Dengue virus (DENV) is a lipid-enveloped, positive-strand RNA virus that is a member of the Flaviviridae. Mosquitos are the major vector for DENV transmission to humans. Symptoms of primary infection are febrile and nonfatal, whereas secondary infections lead to life-threatening symptoms such as hemorrhagic fever or dengue shock syndrome (http://www.cdc.gov/dengue/clinicalLab/). The severity of the secondary DENV infection may be associated with antibody-dependent enhancement of infection (ADE) (1, 2).

DENV is initially assembled on the endoplasmic reticulum of cells in an immature noninfectious form. The fully infectious mature virus is not formed until it is released from its host (3, 4). Both immature (5) and mature (6) DENV particles have icosahedral symmetry, with diameters of about 600 Å and 500 Å and with spiky and smooth surfaces, respectively.
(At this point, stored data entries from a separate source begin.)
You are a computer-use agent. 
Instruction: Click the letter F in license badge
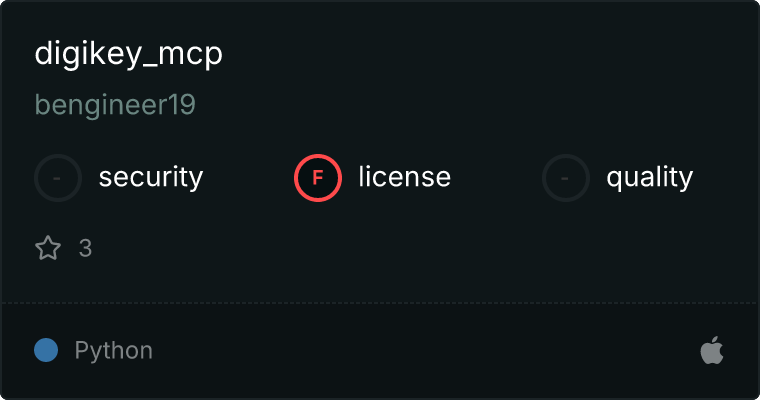click(317, 178)
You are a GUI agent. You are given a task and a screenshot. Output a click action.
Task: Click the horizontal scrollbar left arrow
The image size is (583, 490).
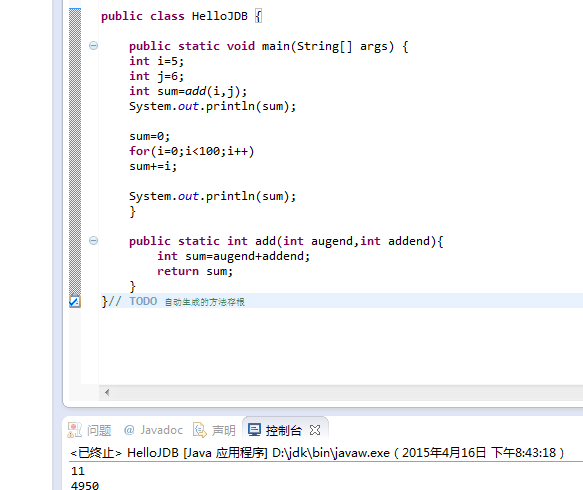[x=107, y=392]
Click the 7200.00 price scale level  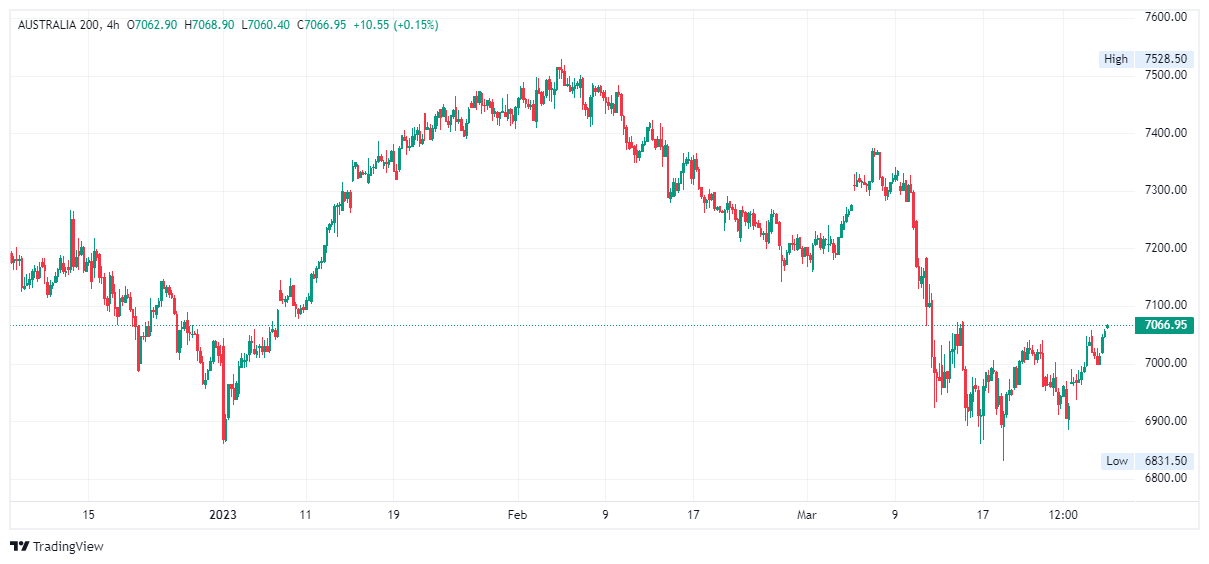click(x=1166, y=248)
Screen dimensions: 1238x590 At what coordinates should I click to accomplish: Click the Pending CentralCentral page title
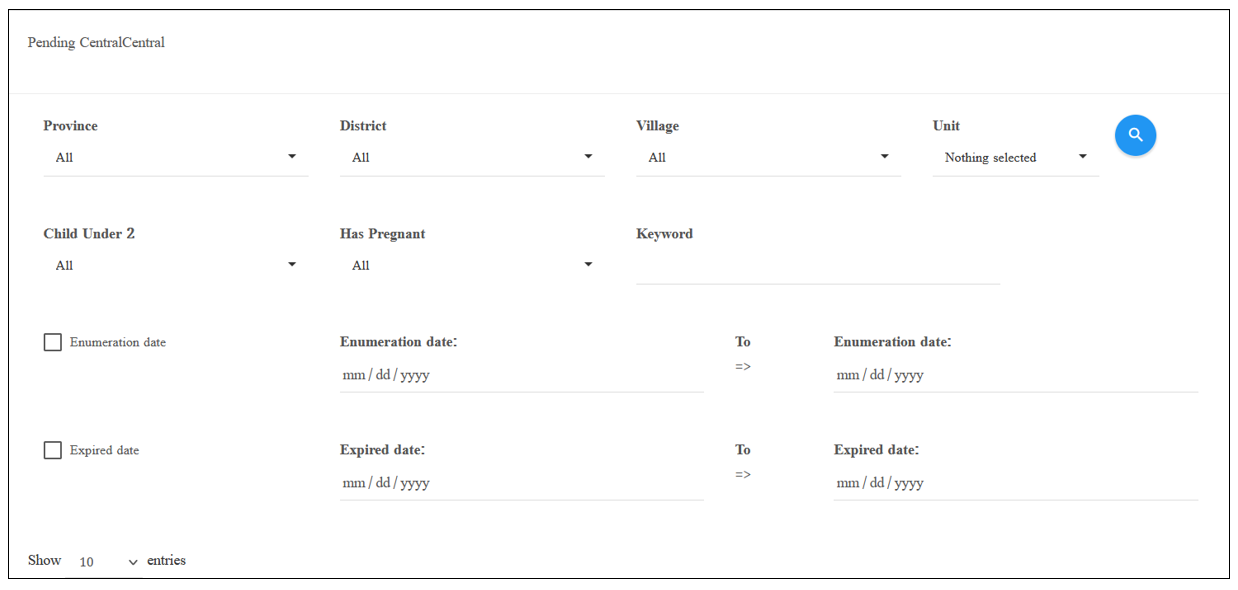[x=96, y=43]
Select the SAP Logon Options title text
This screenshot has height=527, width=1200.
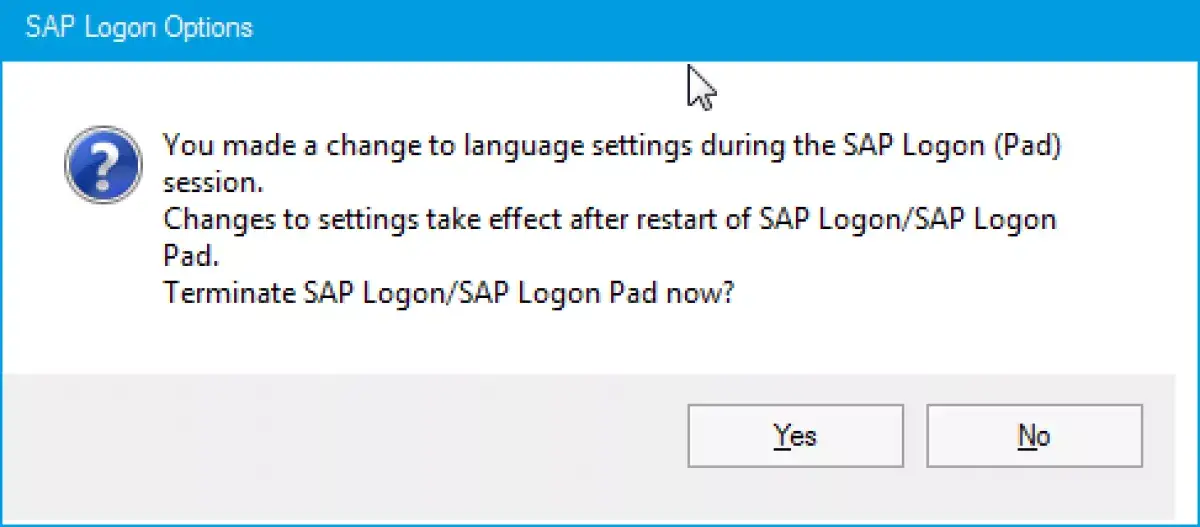tap(139, 27)
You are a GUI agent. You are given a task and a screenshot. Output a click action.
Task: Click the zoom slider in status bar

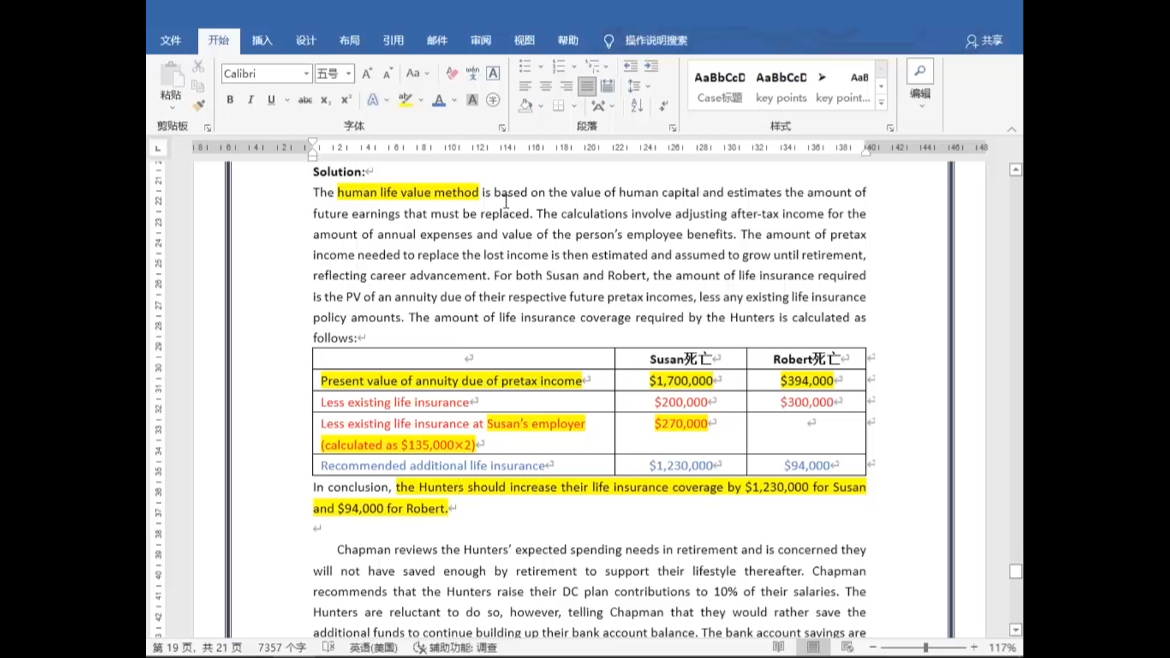click(x=925, y=648)
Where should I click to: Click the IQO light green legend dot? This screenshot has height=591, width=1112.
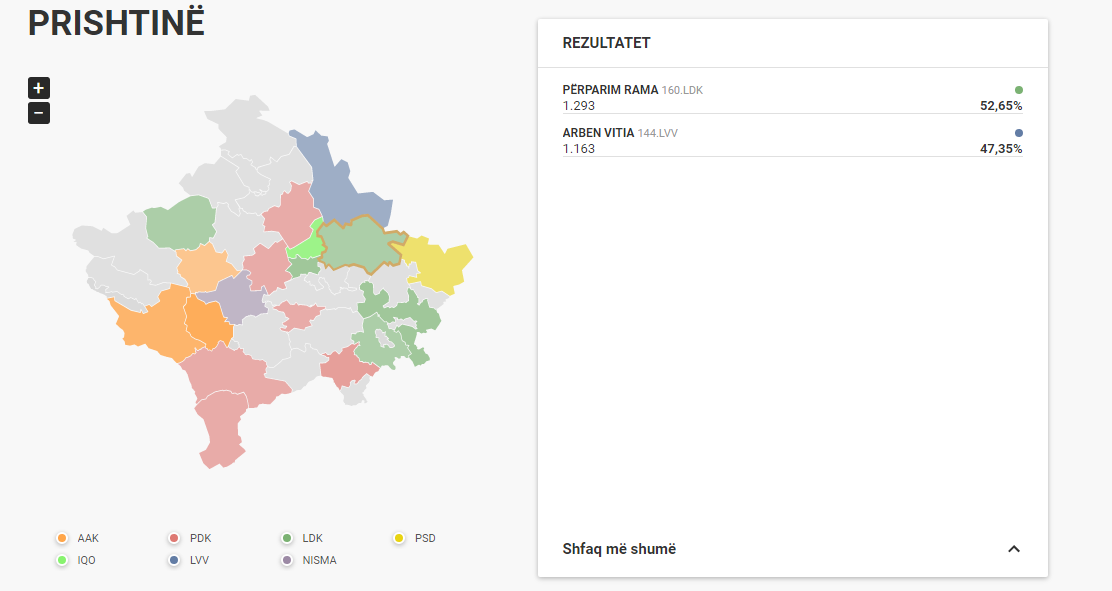point(62,560)
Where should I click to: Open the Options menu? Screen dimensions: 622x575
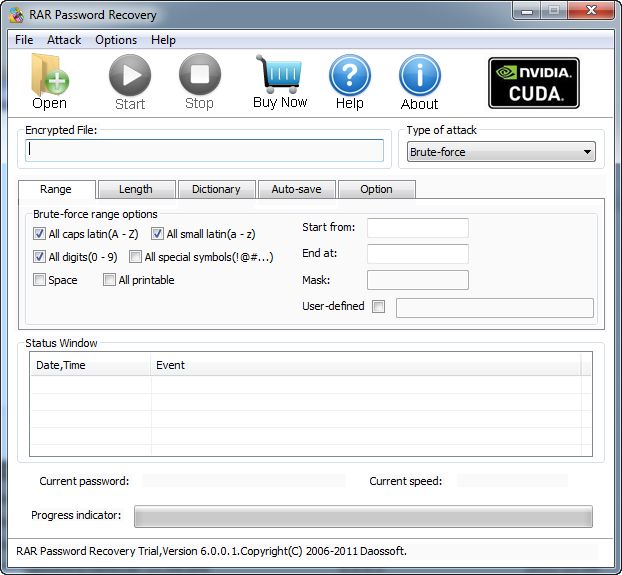coord(116,40)
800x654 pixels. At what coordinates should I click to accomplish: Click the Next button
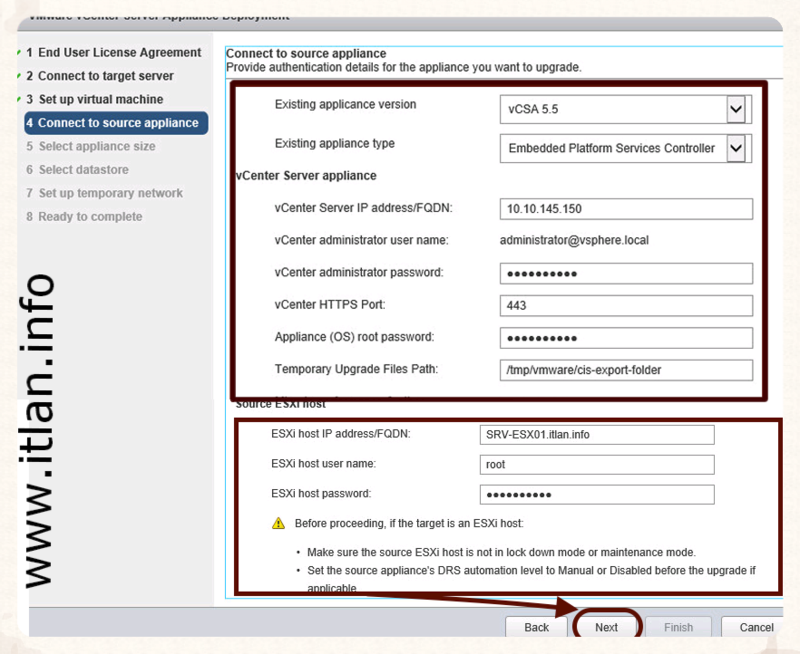click(x=606, y=627)
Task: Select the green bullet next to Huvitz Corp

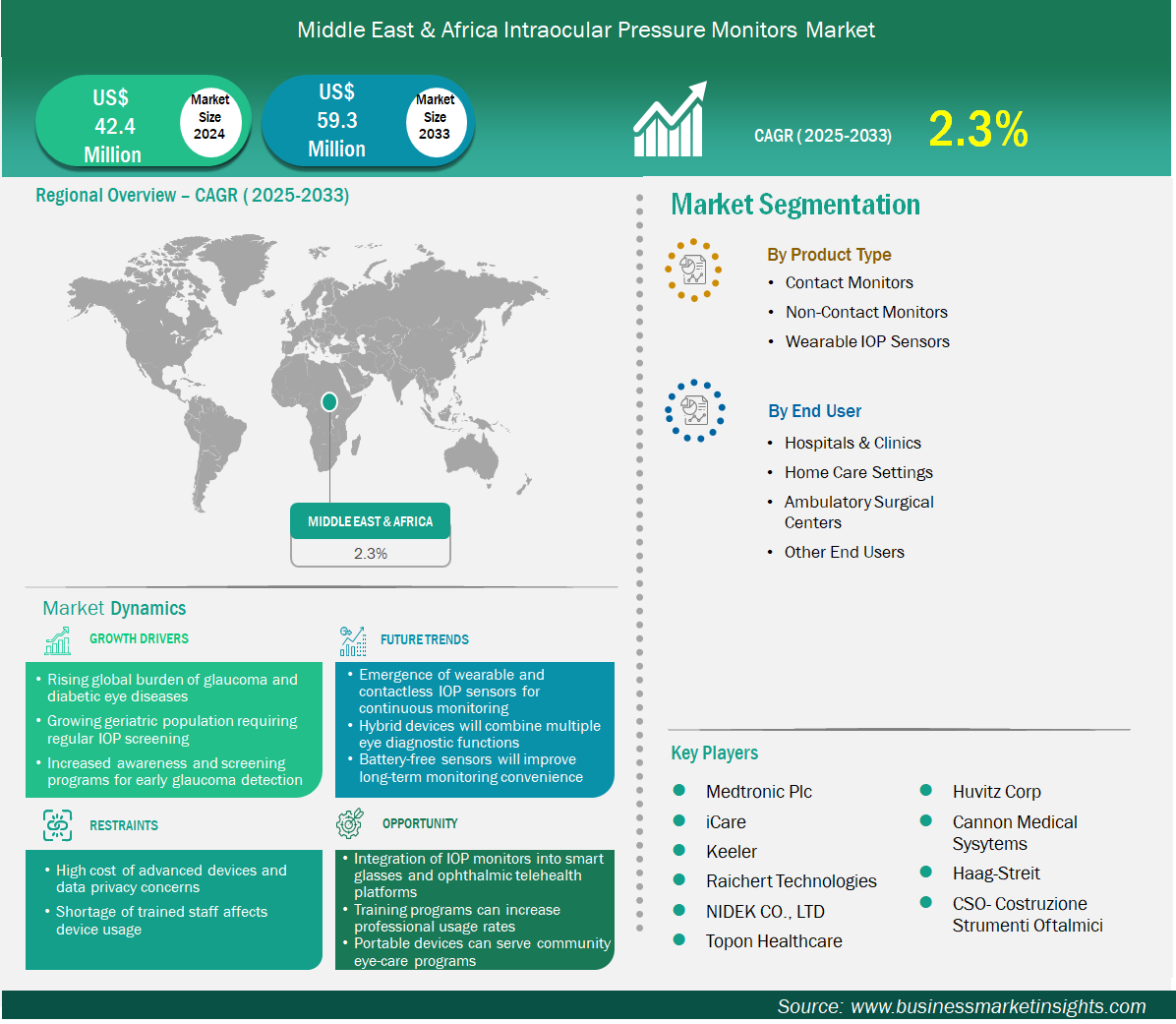Action: pyautogui.click(x=926, y=790)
The structural proteins of DENV are the capsid protein, the precursor-membrane (prM) protein, and the envelope (E) protein. The latter two are membrane anchored and are involved in structural rearrangements during maturation and fusion. The prM molecule is a chaperone protein that helps E to fold and to form a heterodimer with prM. The 180 copies of prM-E heterodimers then assemble into 60 trimeric spikes of the immature virus (5). In this form, the pr peptide is located on top of each trimeric spike, burying much of the fusion loop underneath it (7). Immature DENV particles are further processed in the trans-Golgi network, where the acidic environment causes the immature particles to change into mature-like particles. This structural rearrangement makes the furin (a cellular protease) cleavage site on prM accessible, resulting in the cleavage of prM, leaving the M protein anchored in the membrane and the pr peptide protecting the fusion loop. The pr peptide is released when the virus is secreted into the neutral-pH extracellular space (3, 4). However, DENV maturation is often incomplete, with both immature and partially mature virus particles released into the extracellular space (8, 9).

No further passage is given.